E’ questo il senso di una proposta avanzata al sindaco Occhiuto da un gruppo di consiglieri comunali e battezzata “Bici in Comune”. Primi firmatari sono Roberto Bartolomeo e Andrea Falbo., ma a loro si sono uniti in tempi rapidi anche altri colleghi, come Giuseppe Spadafora, Marco Ambrogio, Massimo Bozzo, Francesco Spadafora, Giovanni Cipparrone, Roberto Sacco, Claudio Nigro, Maria Lucente,Lino Di Nardo, Giovanni Quintieri e Antonio Ruffolo.

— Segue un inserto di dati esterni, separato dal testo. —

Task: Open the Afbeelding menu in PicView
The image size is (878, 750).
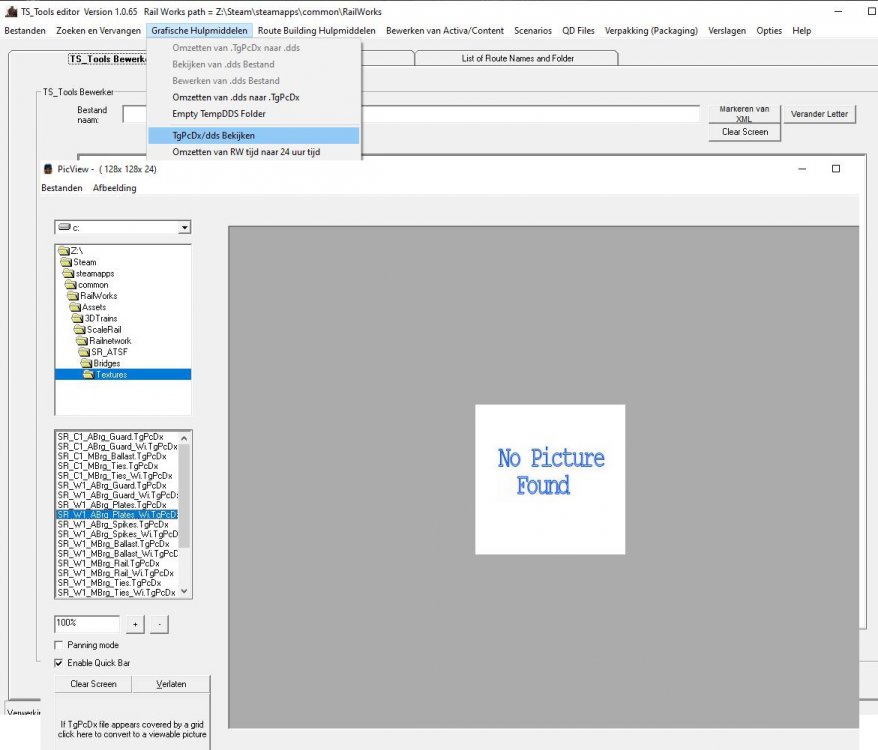Action: click(114, 188)
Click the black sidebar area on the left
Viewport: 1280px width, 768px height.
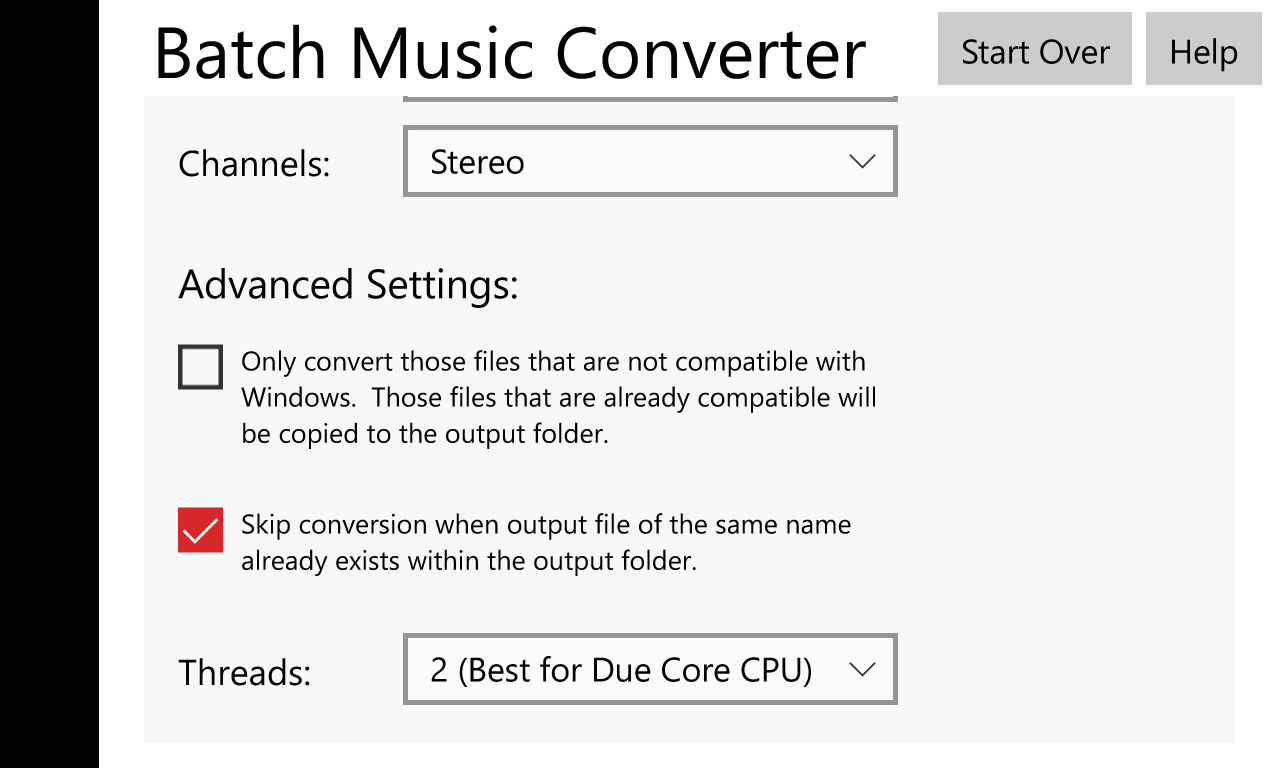[49, 384]
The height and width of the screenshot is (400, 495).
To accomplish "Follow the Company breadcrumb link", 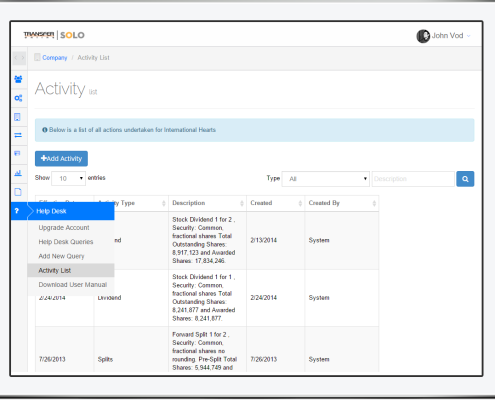I will click(x=55, y=58).
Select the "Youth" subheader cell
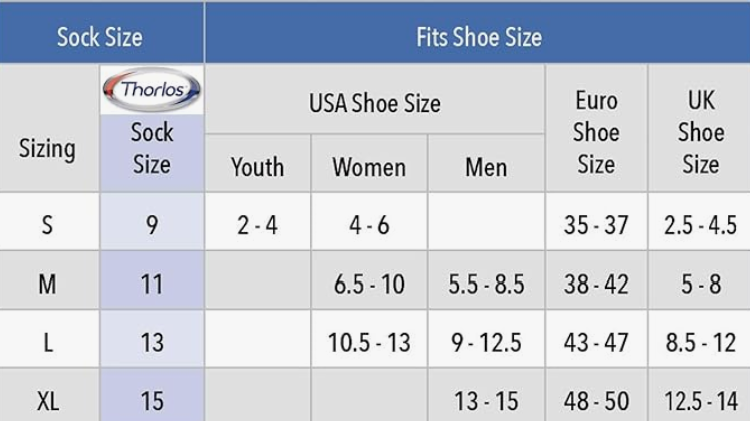 click(257, 166)
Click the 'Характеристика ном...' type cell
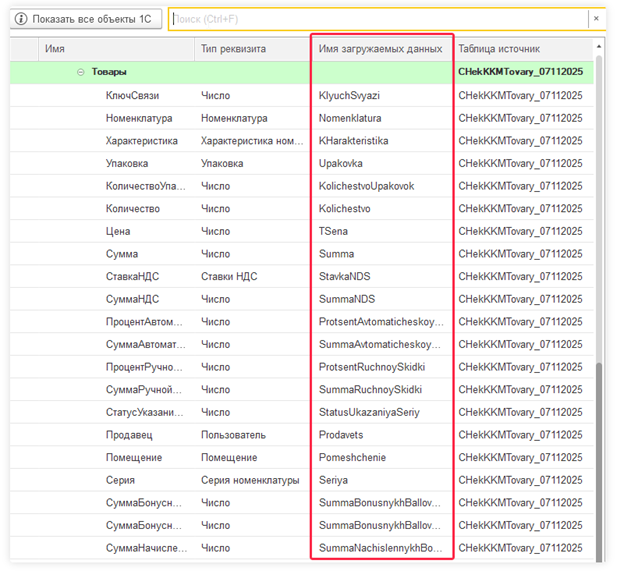 pos(252,141)
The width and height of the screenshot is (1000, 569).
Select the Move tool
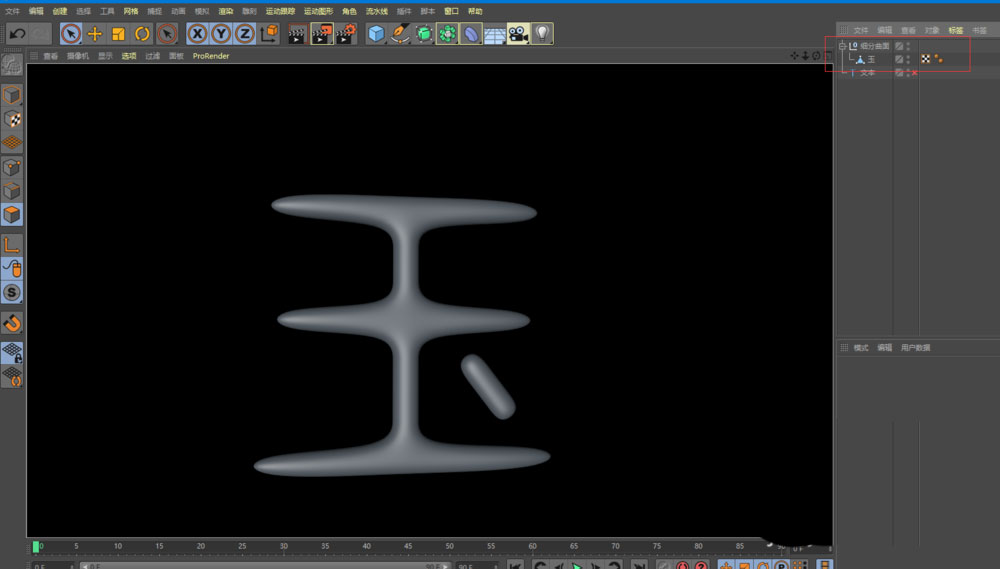(95, 34)
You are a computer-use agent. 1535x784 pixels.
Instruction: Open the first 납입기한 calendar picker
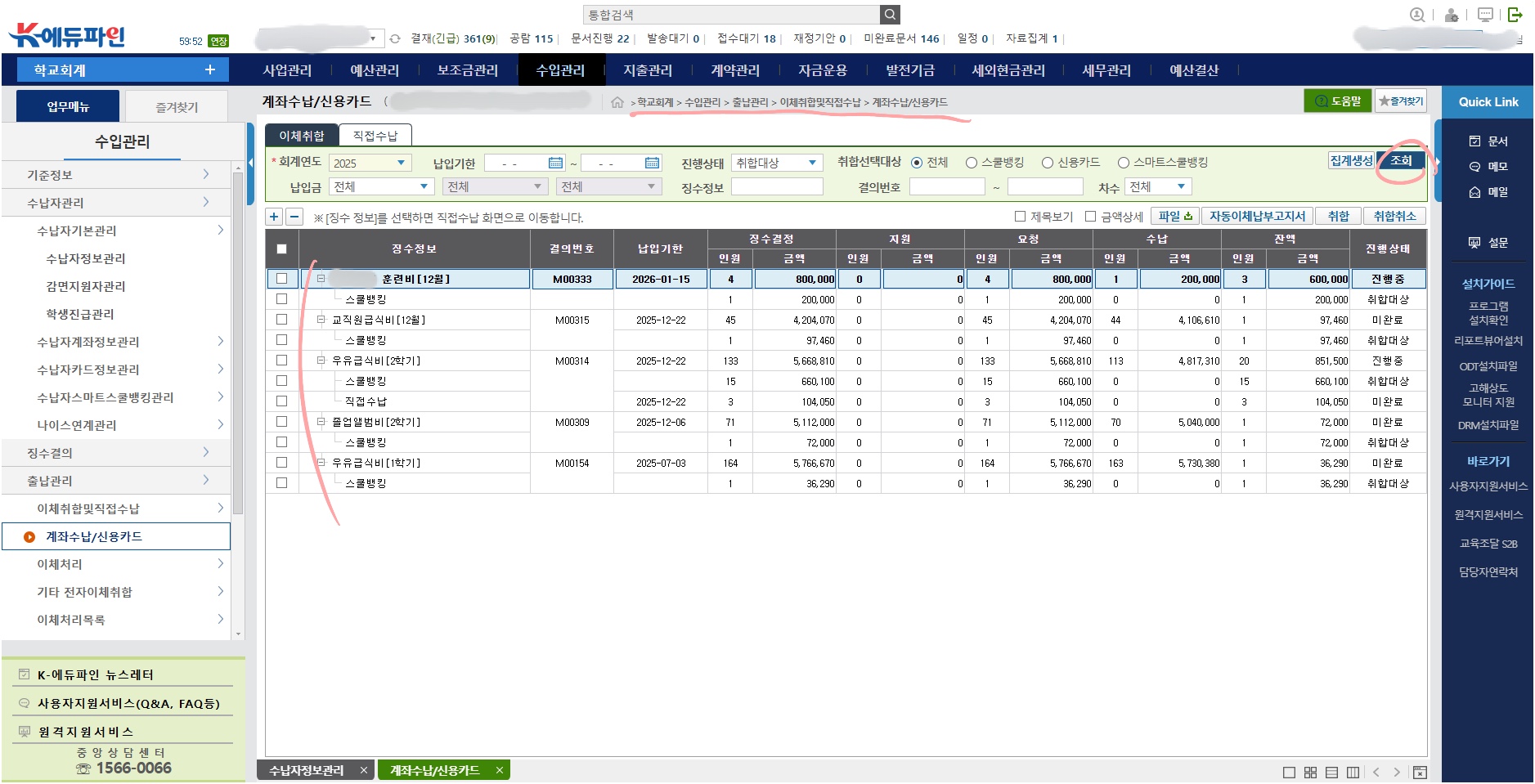pos(555,163)
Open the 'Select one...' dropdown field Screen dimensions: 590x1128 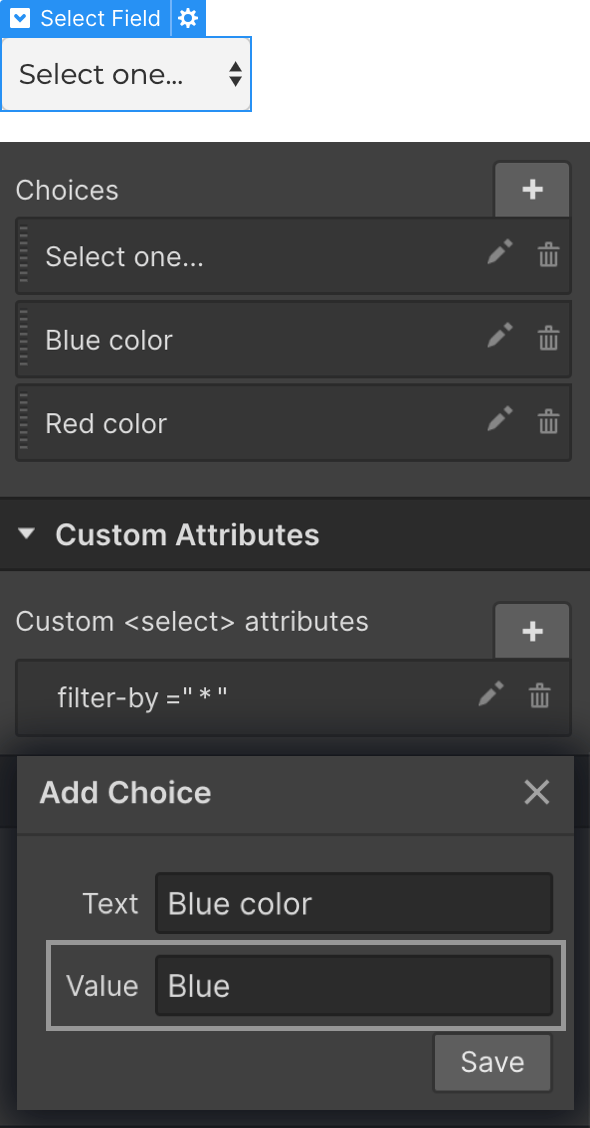pos(126,74)
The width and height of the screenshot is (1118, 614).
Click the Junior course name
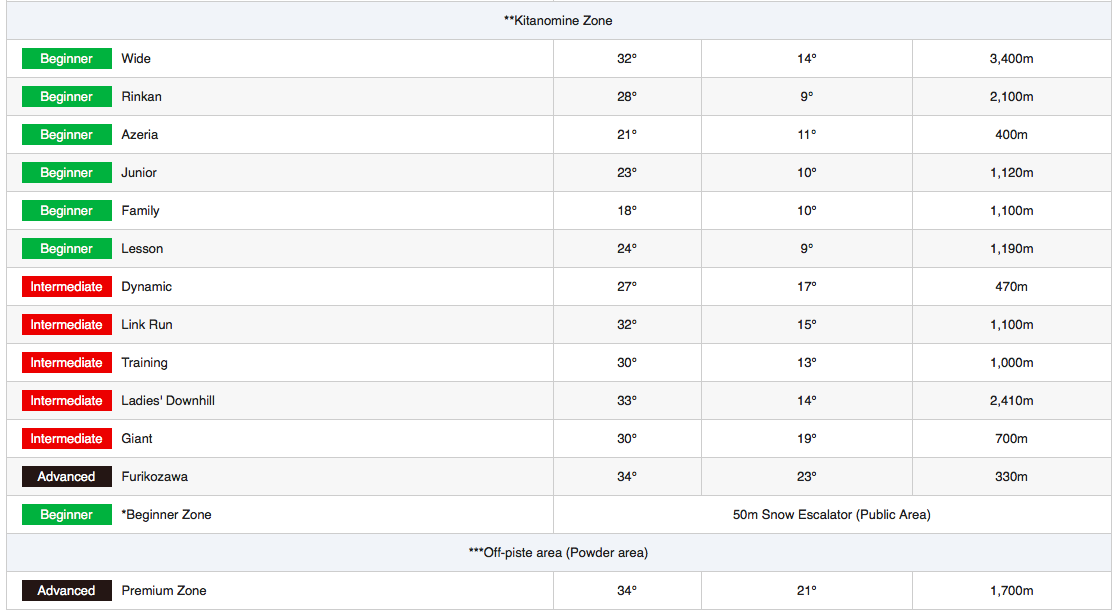(139, 173)
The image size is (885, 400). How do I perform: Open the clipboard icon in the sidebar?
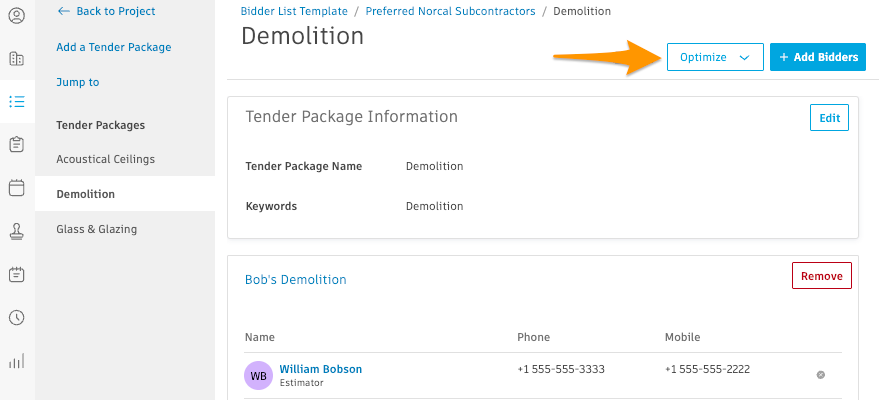coord(17,144)
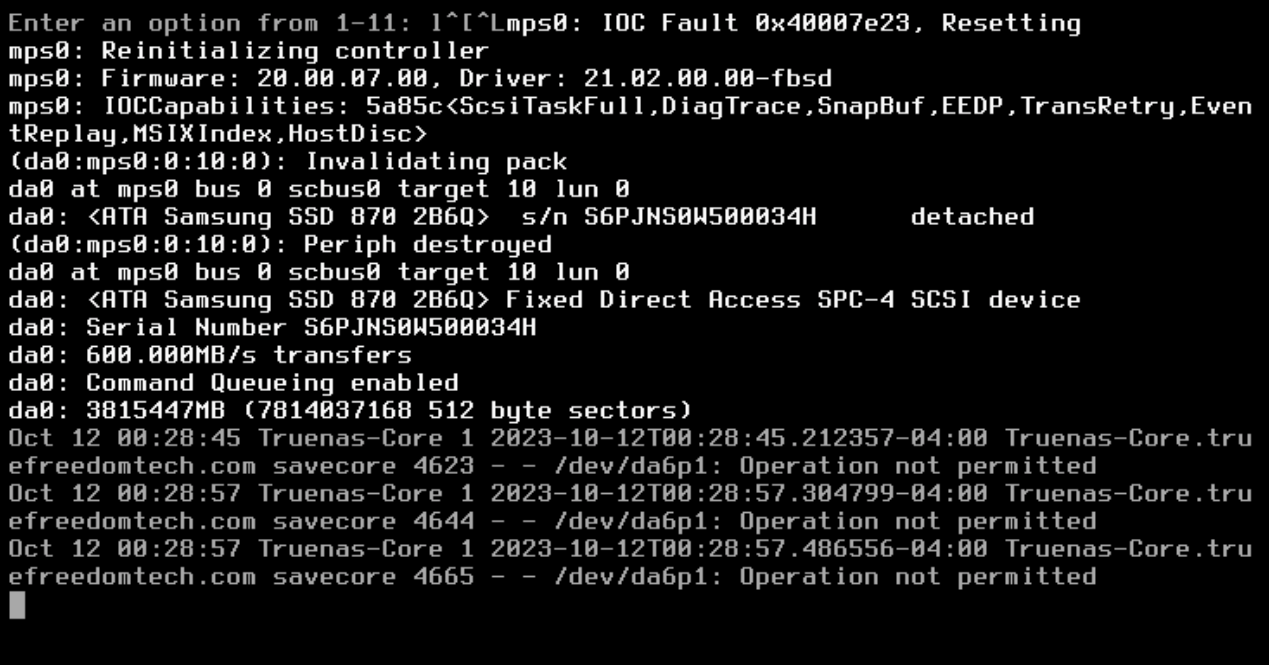Viewport: 1269px width, 665px height.
Task: Click the savecore 4623 log entry
Action: click(x=631, y=452)
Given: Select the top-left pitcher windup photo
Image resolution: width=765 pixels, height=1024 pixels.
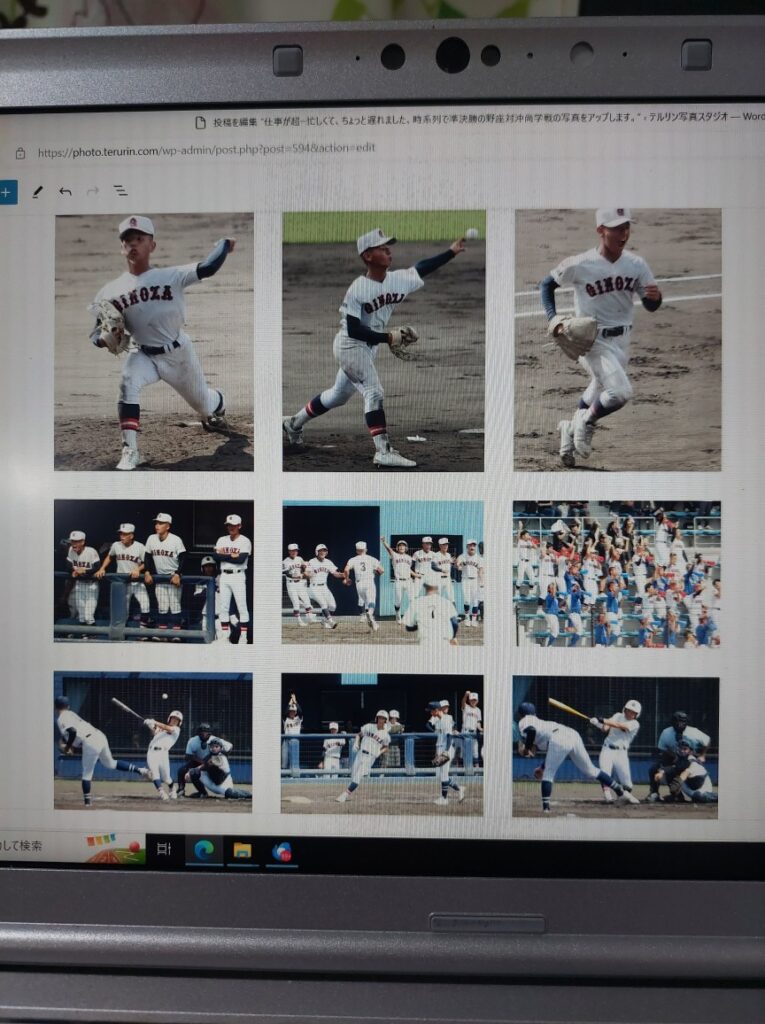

Una richiesta logica, come spiegano nel documento sottoposto al primo cittadino: “Considerato che il Comune di Cosenza dispone di circa 30 biciclette di sua proprietà che ad oggi risultano essere sottoutilizzate, atteso che è indispensabile promuovere l’uso della bicicletta come mezzo alternativo al fine di decongestionare il traffico e rendere la città più sostenibile, premesso che il Comune ha la necessità di implementare nuove forme di mobilità, orientate al maggior utilizzo della bicicletta, come il bike sharing, potendo contare anche su nuove piste ciclabili, chiediamo al Sindaco di mettere a disposizione le biciclette di proprietà dell’Ente al fine di dare la possibilità ai cittadini di muoversi liberamente e, allo stesso tempo, di avviare nuove forme alternative di turismo, proprio attraverso l’utilizzo della bicicletta”.
Moltissimi i vantaggi che ne deriverebbero, a partire dal fatto che al contrario delle macchine, la bici si configura come mezzo di trasporto meno stressante e al contempo più rispettoso dell’ambiente, con una resa migliore anche rispetto al car-sharing.